The ABC test considers a worker to be an employee unless all of the three criteria are satisfied:
A: The worker is free from control and direction of the hiring entity
B: The worker performs work outside the entity’s usual course of business
C: The worker is customarily engaged in an independent trade, occupation, or business of the same nature as the work performed for the hiring entity
As of October 2019, 33 states had implemented the ABC test or a slight variation of it. Check with your state’s labor department for information on its test for classifying workers.
Classification of Ride-Hailing Drivers
Ever since ride sharing became more prevalent in the late 2000s, states have been dealing with issues of driver classification, and the increase in unemployment has escalated the argument. App-based ride-sharing companies like Uber, Lyft, and Doordash have maintained that drivers are self-employed ICs.

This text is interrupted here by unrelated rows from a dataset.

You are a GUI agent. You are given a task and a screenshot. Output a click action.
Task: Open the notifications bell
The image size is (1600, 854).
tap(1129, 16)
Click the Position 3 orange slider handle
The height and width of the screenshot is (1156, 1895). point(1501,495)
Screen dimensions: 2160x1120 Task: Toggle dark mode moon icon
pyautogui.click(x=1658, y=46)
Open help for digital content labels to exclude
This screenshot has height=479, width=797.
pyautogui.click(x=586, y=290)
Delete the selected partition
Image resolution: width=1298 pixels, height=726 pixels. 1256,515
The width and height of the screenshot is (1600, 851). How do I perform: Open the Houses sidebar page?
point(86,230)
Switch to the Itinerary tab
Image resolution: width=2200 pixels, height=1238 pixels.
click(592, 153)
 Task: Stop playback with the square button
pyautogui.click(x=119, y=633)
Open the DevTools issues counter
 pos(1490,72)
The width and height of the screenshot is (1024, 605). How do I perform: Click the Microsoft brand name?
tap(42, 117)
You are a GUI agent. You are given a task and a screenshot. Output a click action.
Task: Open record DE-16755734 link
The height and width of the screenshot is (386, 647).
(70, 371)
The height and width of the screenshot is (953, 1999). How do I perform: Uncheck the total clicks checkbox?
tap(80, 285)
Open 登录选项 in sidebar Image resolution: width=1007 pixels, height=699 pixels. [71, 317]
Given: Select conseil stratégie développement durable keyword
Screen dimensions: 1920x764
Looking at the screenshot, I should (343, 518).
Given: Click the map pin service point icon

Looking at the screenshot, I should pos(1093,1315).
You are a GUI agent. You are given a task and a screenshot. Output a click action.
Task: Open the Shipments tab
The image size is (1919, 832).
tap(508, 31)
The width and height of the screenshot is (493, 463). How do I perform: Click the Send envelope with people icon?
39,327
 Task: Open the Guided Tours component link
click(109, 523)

The classification issue has been playing out in various regulations and lawsuits in recent years.
In April 2019, the National Labor Relations Board (NLRB) ruled that Uber drivers are ICs and they are not protected under the National Labor Relations Act (meaning, they can’t form unions).
In July 2020, Uber drivers and the New York Taxi Workers Alliance successfully sued New York state and city officials for failing to pay unemployment benefits. The New York Department of Labor had previously determined that the drivers were employees of Uber for those benefits.
California, meanwhile, has been engaged in legal battles with Uber, Lyft, and other app-based rideshare companies over the status of their drivers. Effective January 1, 2020, California Assembly Bill (AB) 5 made the ABC test officially part of state law (it was previously part of a court case). The ride-sharing companies refused to comply with the law (AB5), and a California Superior Court judge ruled in August 2020 that “ride-hailing drivers” of Uber and Lyft couldn’t be classified as ICs.
The companies retaliated by putting a referendum, Proposition 22, on the Nov. 3, 2020 ballot. The proposition, which was ultimately approved by California voters, allows app-based transportation (rideshare) and delivery drivers to be defined as ICs in California.
Proposition 22 is an exception to the ABC test for a specific type of worker, and only in California; all other classifications of workers in California must comply with the provisions of AB5.
Other states have addressed this issue in different ways:
- Florida classifies ride-sharing drivers as ICs.
- Oregon classifies these drivers as employees.
- The Pennsylvania Supreme Court has ruled that an Uber driver should be considered an employee.
- Massachusetts filed a lawsuit in July 2020 against Uber and Lyft, seeking a court ruling that these drivers are employees under the state’s wage and hour laws.
Independent Contractor Laws May Vary
To make things more complex, different federal agencies and states have different criteria for ICs for different types of situations. For example, someone can be classified as an IC for labor law (Fair Labor Standards Act) purposes, but be classified differently for tax and state law purposes.
If there’s a conflict between federal and state law, you must comply with the law that applies a stricter standard for ICs and is more protective of workers’ rights.
In addition, each situation is judged on a case-by-case basis. The U.S. Supreme Court has indicated that it’s the “total activity or situation which controls,” and state and appellate courts also may rule differently in specific situations.
Independent contractor laws and regulations are changing, due in part to the increase in remote workers, drivers, and unemployment benefit issues. If you aren’t sure if your workers are classified correctly, discuss your situation with your attorney, or get a ruling from federal and state entities.